Formal Caregivers: Improving Care at Home
Policymakers and researchers focused on the needs and gaps they saw in the family’s story. They focused on the caregiver’s isolation, stress, and information and the lack of skills they saw in the individual health providers, indicating that the problem was awareness and education.
The formal care provider groups were also strongly empathetic. Still, they also talked about how this family, particularly the family carer, was not doing all the “right” things and how the situation could be improved; they were interested in but also critical of the family carer, perhaps reflecting an idea that there is a “best way” to do dementia care at home. For example, one formal care provider observed that “the self-care was missing by the caregiver. She needs to be better prepared to deal with that situation.”
Interestingly, formal care providers sometimes see the problem as the caregivers, who may come from viewing the situation from a system perspective. The system was doing what it was supposed to do, more or less. Still, the family carer was not sufficiently doing her part.
One point seemed to be that you can remain organized and planful if you self-care. This made us wonder if these formal health care providers see the work of informal/family caregiving as quite similar to their own?
This would explain why they focus on planning and organizing. In their roles, formal care providers are always required to have a say in what to do or what may be done; providers use persuasive language, such as a need for self-care or the need to have a plan B, to fill these gaps.

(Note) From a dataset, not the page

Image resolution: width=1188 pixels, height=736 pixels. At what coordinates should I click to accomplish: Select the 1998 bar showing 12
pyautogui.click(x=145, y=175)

Common Interests but Not the Same Interests in Common
Concerns were attended to differently by people in different roles. This made us wonder if the problem of care at home for people with dementia is framed and understood differently depending on your position concerning your practices—in this case, practices of caring for a person at home who lives with dementia.
We concluded that families, providers, and policymakers are related through common interests, but they do not necessarily have the same interests in common. This idea that there are differences between family and formal care providers’ care priorities is not new. Interestingly, this difference has been thought about by people who study (and work in) health and social care systems.

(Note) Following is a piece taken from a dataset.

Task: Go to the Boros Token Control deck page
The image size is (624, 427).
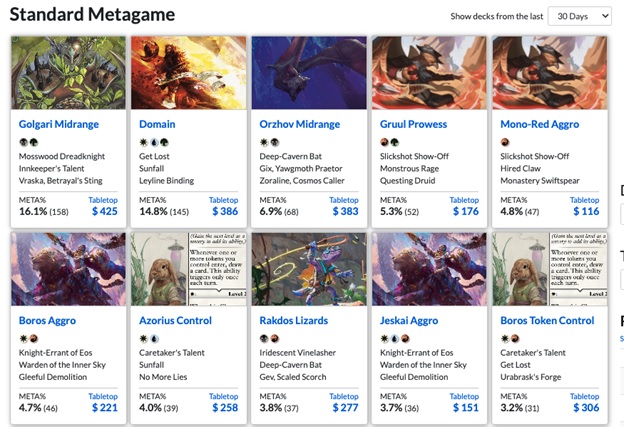Action: (547, 320)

The assumption that everyone can have the same perspective of the problem is perhaps a weak link in current approaches to creating solutions for care at home responsive to the different stakes of the people involved. Often research on this “difference” focuses on a difference of perspectives as the problem to be solved. Providers need to increase understanding of family perspectives, or families need to be educated regarding professional ways of addressing the issues.

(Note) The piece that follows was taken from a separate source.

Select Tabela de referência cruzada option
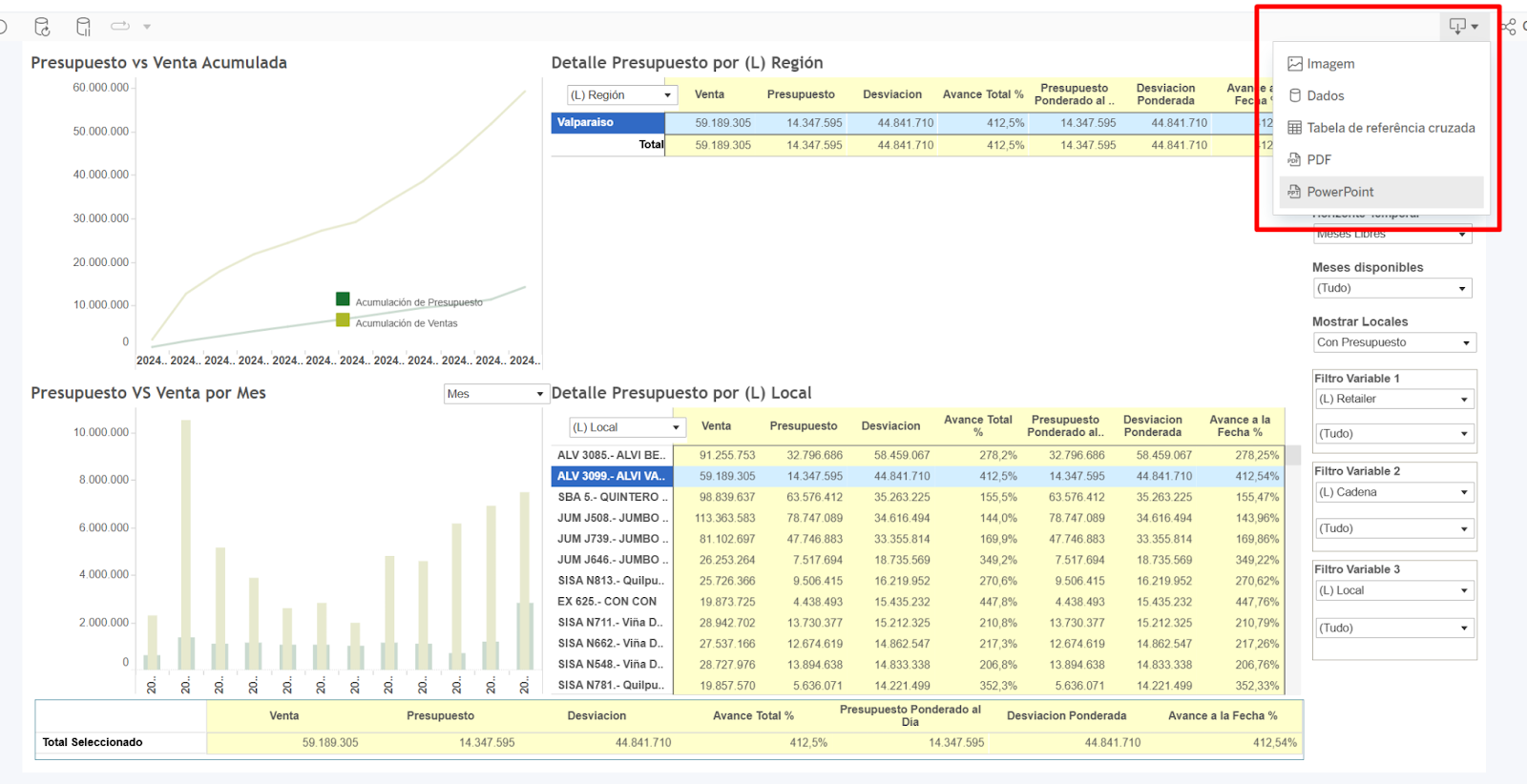The width and height of the screenshot is (1527, 784). pos(1390,128)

Is this non-congruence of interests a problem? Or are there other ways to think about it?
Diverging, Non-Congruent Interests
Isabel Stengers is a science philosopher, and her ideas about practices that have diverging, or non-congruent, interests can be helpful here. Stengers argues that if our efforts are spent trying to align or compare different practices, we risk losing sight of the nature of the practices.
So, if all our time is spent trying to get families, policy planners, and formal care providers to compromise on one solution, the nature of what is most important to these different groups can get smoothed over or lost, resulting in solutions that are less than useful or effective.
Stengers argues that taking a stance of aiming for “harmony” between practices, acknowledging each practice has its distinct interests, and recognizing the points of partial connection and the need for a sort of ‘rapport’ between them.
For care at home for people living with dementia, this means that rather than finding the ‘best’ solution for the unique perspectives of the problem, we shift our efforts to creating contexts where rapport could be built at the points of partial connection between the different practices of everyday life at home with dementia, formal care processes, and policy planning.
The nature of these contexts where rapport can be made between partial and fleeting connections is where new thinking could occur.